Sea como fuere, es verdad que Nightingale creó la primera escuela de enfermería de Inglaterra, el Hospital de Santo Tomás, y fue ella quien más hizo para visibilizar la importancia de las enfermeras. Fue a través de su ejemplo, además, que Victoria Eugenia primero descubriría su labor. Ya instalada en España, la reina intentó que se crearan centros de gran prestigio para profesionalizar la práctica de la enfermería en España y también de la Cruz Roja. Hay que tener en cuenta que, a principios del siglo XX, el cuidado a los enfermos solo lo realizaban monjas de la caridad o criadas, por lo que estaba considerado al mismo nivel que fregar suelos. De ahí que muchas mujeres de clases altas y no tan altas no quisieran implicarse por las connotaciones que tenía. Que la mismísima reina de España y muchas altas aristócratas (sobre todo, la duquesa de la Victoria) se entusiasmaran por esta causa fue clave para cambiar la percepción social de los cuidados a enfermos.
Hay que decir, eso sí, que la enfermería como tal ya existía en España: fue gracias a la congregación religiosa de las Siervas de María, Ministras de los enfermos, la cual pidió a Alfonso XIII que se estableciese una Real Orden para la profesionalización de su labor. A través de este documento se aprobó el primer programa de estudios (70 lecciones para ser exactos) y estableció un duro examen teórico-práctico frente a un tribunal de la Facultad de Medicina de la Universidad Central de Madrid.
Aquello fue el pistoletazo de salida a nuevos centros de enseñanza profesional de la enfermería, en donde la reina Victoria Eugenia tuvo un papel fundamental. Fue ella quien, muy inspirada en el movimiento de la Cruz Roja, decidió crear una nueva escuela de referencia europea, la Escuela de San José y Santa Adela en 1918. No sólo presidió la comisión para su creación, sino que escribió cartas a todos sus parientes europeos (que eran muchos) para que éstos le enviasen informes y temarios de sus respectivos países.

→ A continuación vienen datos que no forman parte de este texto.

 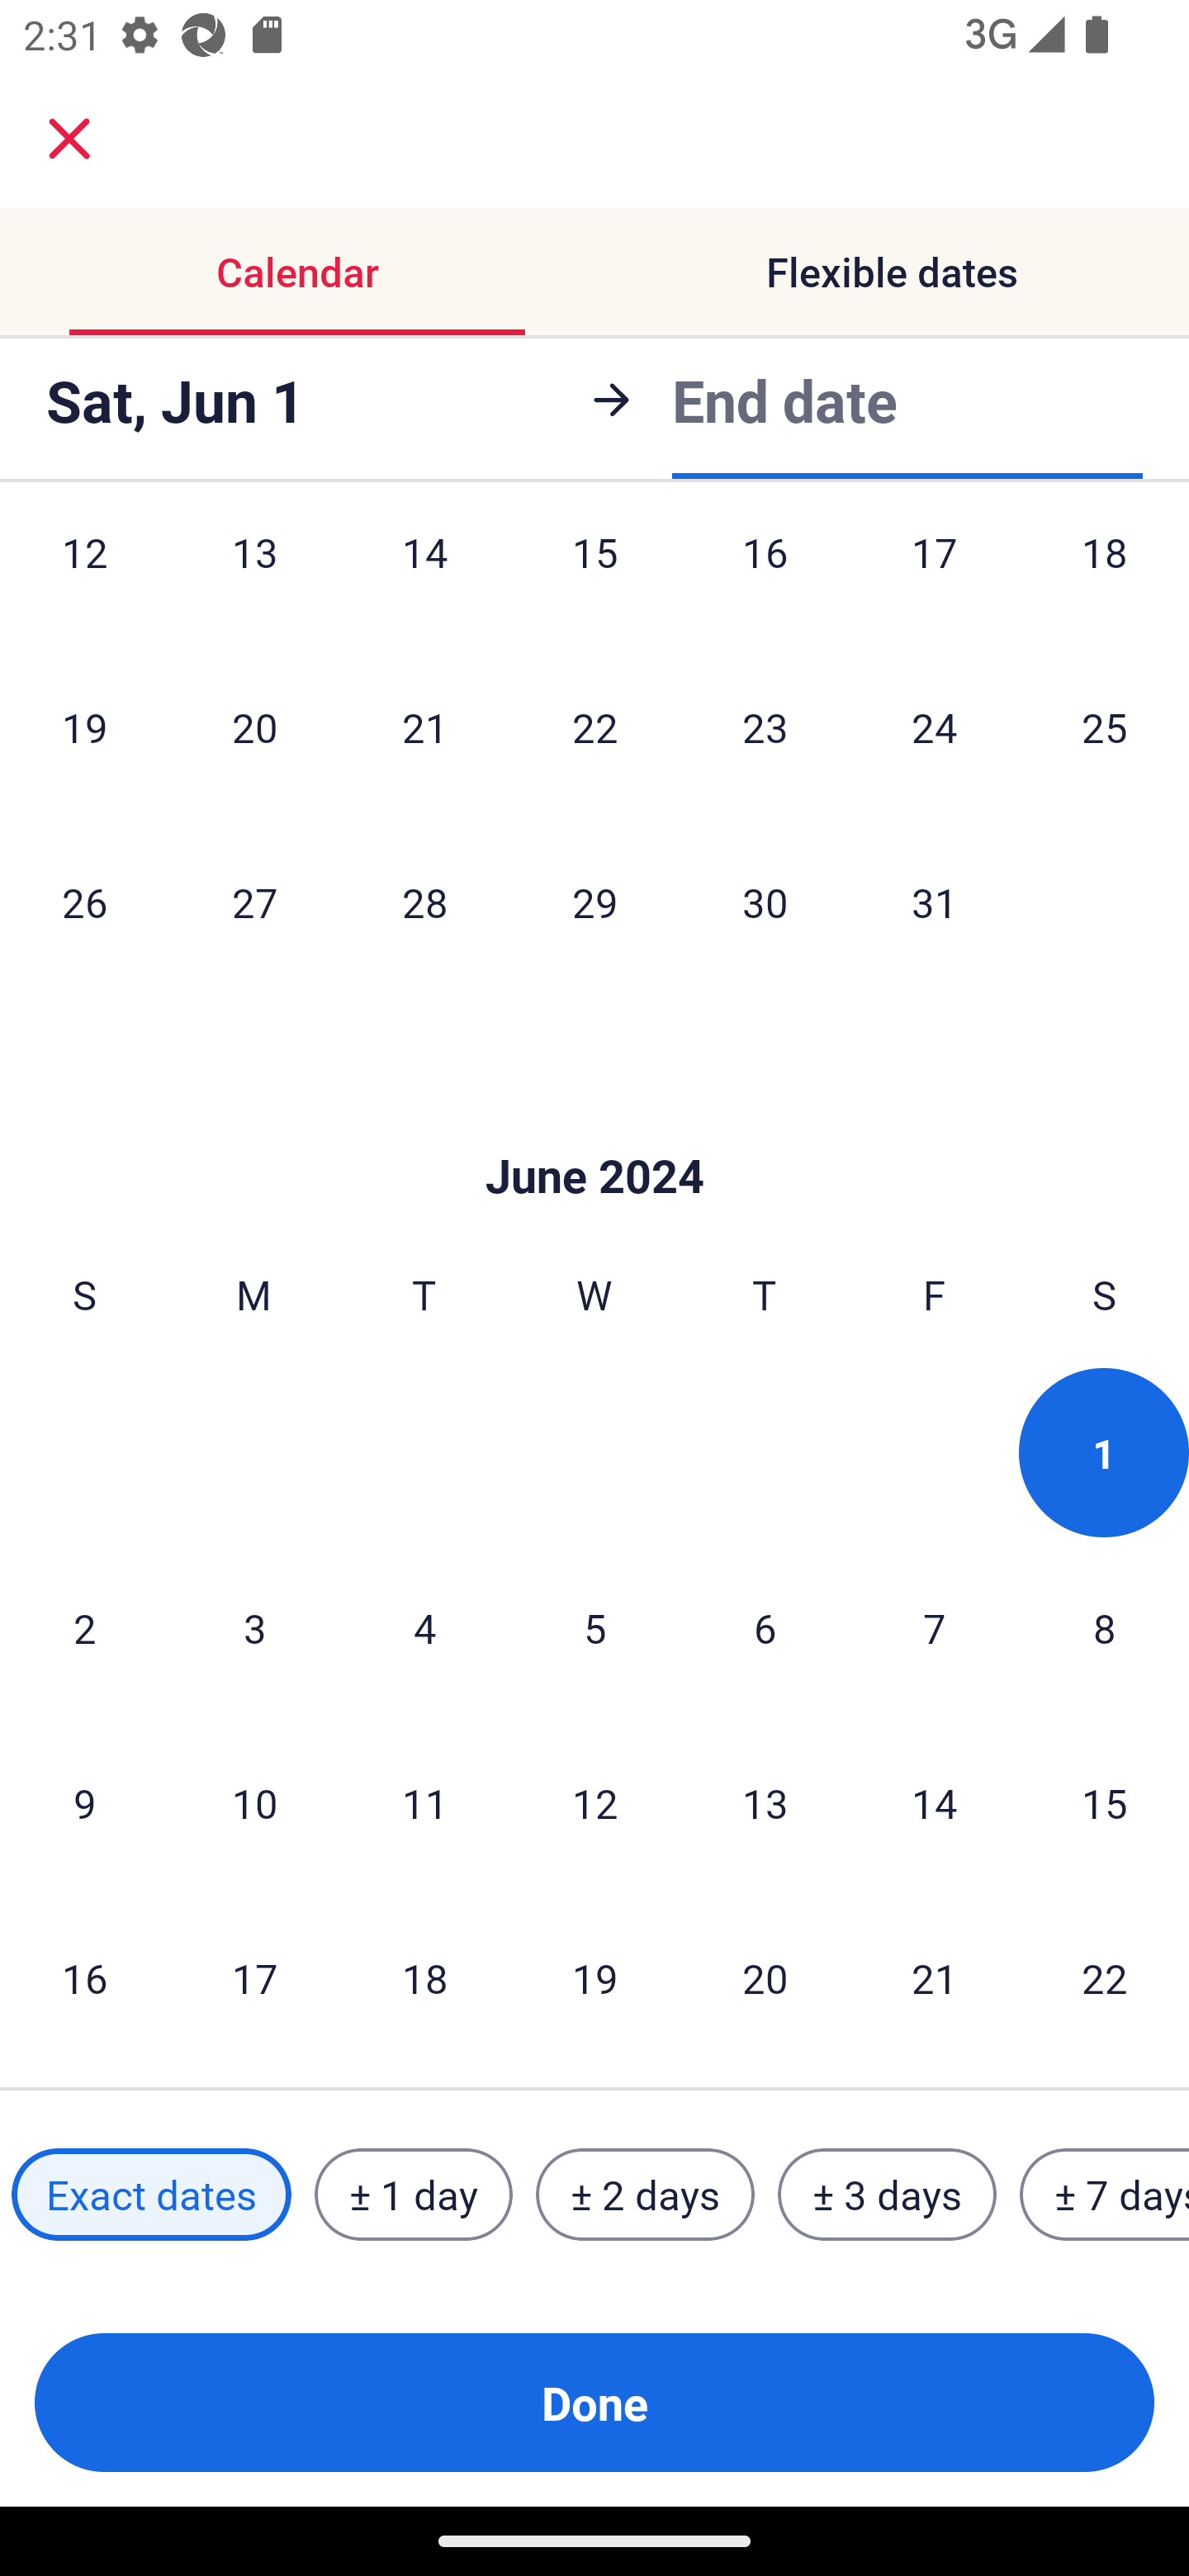 What do you see at coordinates (254, 1803) in the screenshot?
I see `10 Monday, June 10, 2024` at bounding box center [254, 1803].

Con toda esta información, Victoria Eugenia impulsó uno de los programas de formación de enfermeras más exhaustivos de Europa (si no el que más). Tan sólo en el primer año, las señoritas se examinaban de: anatomía, fisiología, sepsia y antisepsia, instrumental quirúrgico y de laboratorio, química, patología, microbiología, alcoholismo, tuberculosis y puericultura.
También fue la reina Victoria Eugenia quien mandó reorganizar toda la Asamblea de Señoras de la Cruz Roja para hacerla más eficiente (y poder recaudar más fondos) y también quien impulsó la formación de las Damas Enfermeras entre las clases altas, las cuales tuvieron un papel fundamental en tiempos de guerra (y, sobre todo, en las guerras de África). Además, se implicó mucho en la creación de nuevos hospitales por toda la geografía española y visitaba con frecuencia sus instalaciones. En 1921, por ejemplo, viajó hasta Sevilla para ver los tres centros que tenía allí la Cruz Roja. Unos años más tarde se desplazó hasta Hospitalet de Llobregat, en Cataluña, para ver el dispensario.
Su actividad fue intensa hasta que, en 1931, la proclamación de la II República, la envió al exilio. Se dice, incluso, que cuando se marchó del Palacio Real, se giró a los presentes y les pidió que “le cuidasen la Cruz Roja”. Y, puede ser, porque cuando pasados los años regresó a España para el bautizo de su bisnieto Felipe (ahora Felipe VI), una de las cosas que hizo fue precisamente visitar aquel hospital de la Cruz Roja que ella tanto había ayudado a crear.
Aquel fue, sin duda, su gran legado.